Is a government any less despotic simply because it has not yet chosen to send stormtroopers to your door?

In the absence of government, anarchy sets in. In the presence of an all powerful government you have totalitarianism. In both cases a man’s attention must be focused on attending to the immediacies necessary for survival. In the former, dangers can be found around any corner as everyone fends for themselves. In the latter, dangers can be found around every corner as the government controls and sees all. When your entire existence is focused on surviving one day to the next, it’s difficult to focus on things like science, leisure or any of the myriad other things we take for granted in civilized society.

As such, the natural condition of human interaction demands governance of some sort in order to have more than simple survival. Government typically starts as a result of groups of individuals seeking to bring order out of chaos who form a governing body of limited power. As time goes by, governments tend to move from one side of the control spectrum to the other as they slowly begin to accumulate more and more power. Eventually a government will become sufficiently oppressive that its subjects revolt. How that revolt plays itself out can take many forms. In some cases it’s an even more brutal regime – think Iran – in some cases it can bring a return to anarchy – the French Revolution – or in others it brings about something in between – the signing of the Magna Carta.

It is from this cauldron of constantly morphing social and governmental forms the United States was born. After the misstep of the Articles of Confederation, the nation found its footing with the Constitution. The beauty of the Constitution was that it was written specifically to limit the power and reach of the government while giving that same government sufficient power to accomplish the tasks delegated to it. Unfortunately, over the last seventy five years the government has blasted through many of those fundamental limitations.

The result has been far too much regulation. When a statist like President Obama says as much in the Wall Street Journal, it must be obvious.

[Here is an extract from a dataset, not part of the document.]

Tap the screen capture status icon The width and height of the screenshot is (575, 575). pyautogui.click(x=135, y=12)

Today there are more government regulations than at any point in our history. (Nancy Pelosi and Barack Obama are not solely to blame for this however; after all, Richard Nixon gave us the EPA...) Indeed, before Obama FDR was the patron saint of regulation. Imagine, in 1934 alone the federal government generated over 10,000 pages of new law, four times what had been generated during the combined history of the country’s first 150 years of existence! Today laws with thousands of pages seem to be as common as the Sunday paper.

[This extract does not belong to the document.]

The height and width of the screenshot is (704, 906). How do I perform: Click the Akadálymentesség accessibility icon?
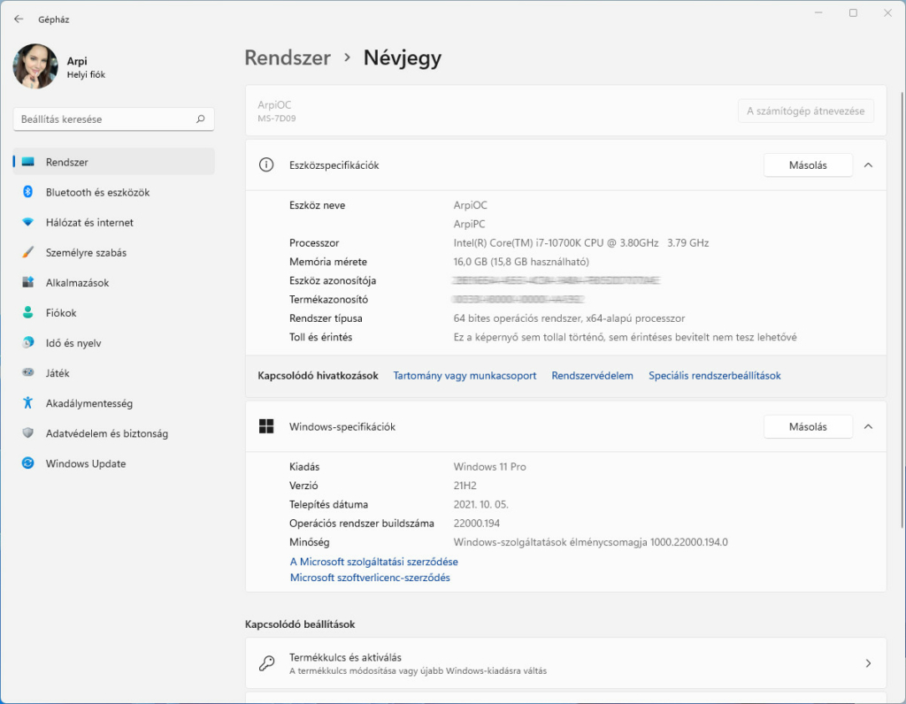tap(27, 403)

The problem with all of this? It’s the polar opposite of what our country was founded on in the first place. When it comes to the foundation of the United States, the Declaration of Independence is the why and the Constitution is the how. When government expands across the control spectrum to the point where it regulates (read: controls) everything its citizens do, then the ability of the citizens to pursue the original intent of the founders (Life, Liberty and the Pursuit of Happiness) is lost. And it’s not necessarily the laws themselves but their breadth and incomprehensibility. When one has a tax code that is 60,000 pages the sheer uncertainty of what is legal and the fear of penalty for making the wrong guess can be debilitating.

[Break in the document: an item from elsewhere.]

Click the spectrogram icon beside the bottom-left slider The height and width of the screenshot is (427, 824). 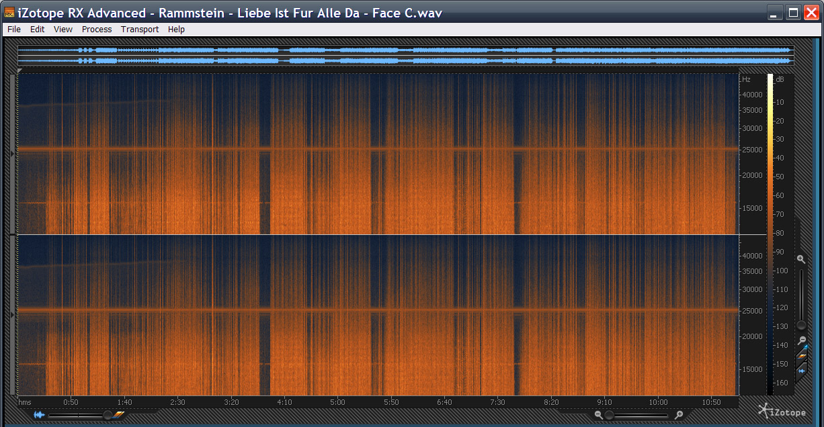[x=119, y=415]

At what point does a government cross the threshold to be considered totalitarian? If it stops you from speaking? If it stops you from reading or writing books? If it stops you from practicing your religion? Most people would answer yes… obviously. What about if it decides it can tell you how and where you must spend your money? What if it seizes citizen’s property on a whim without providing you with just compensation? What if it suggests you might be a threat to national security simply because you once served in its military? What if it makes laws then exempts its friends from obeying them? If the government can do just about anything it wants, is it any less totalitarian just because its stormtroopers are not yet kicking down your door?

Americans have been bequeathed the greatest gift that any nation has ever been given. Our Constitution, albeit imperfect, provides an unparalleled framework for a nation to grow while almost perfectly sheltering its citizens from the chaos of anarchy or the choke-hold of totalitarianism. Over the last 75 years however, as Americans have been beguiled by the siren song of government protection from all manner of risk, the Constitution has been allowed to fade into a quaint anachronistic set of guidelines rather than a solid foundation for the rule of law. A constitution is merely words on a piece of paper. It can’t stop bullets, it can’t make you happy and it can’t feed your family. Our Constitution is only as strong as those who believe in its words and understand that it is a framework for letting citizens pursue happiness within the balance between anarchy and dictatorship.

Have we as nation become so enamored with government largesse and “protections” that we are unable to see that the distance between a government that recognizes no limits on its law making is not so far from a government that will use its police powers to enforce the resulting legislation? The Tea Party movement suggests that there remain some people who recognize the value of a strong constitution and a limited government. Let’s hope the energy from 2010 can be sustained through 2012 and beyond.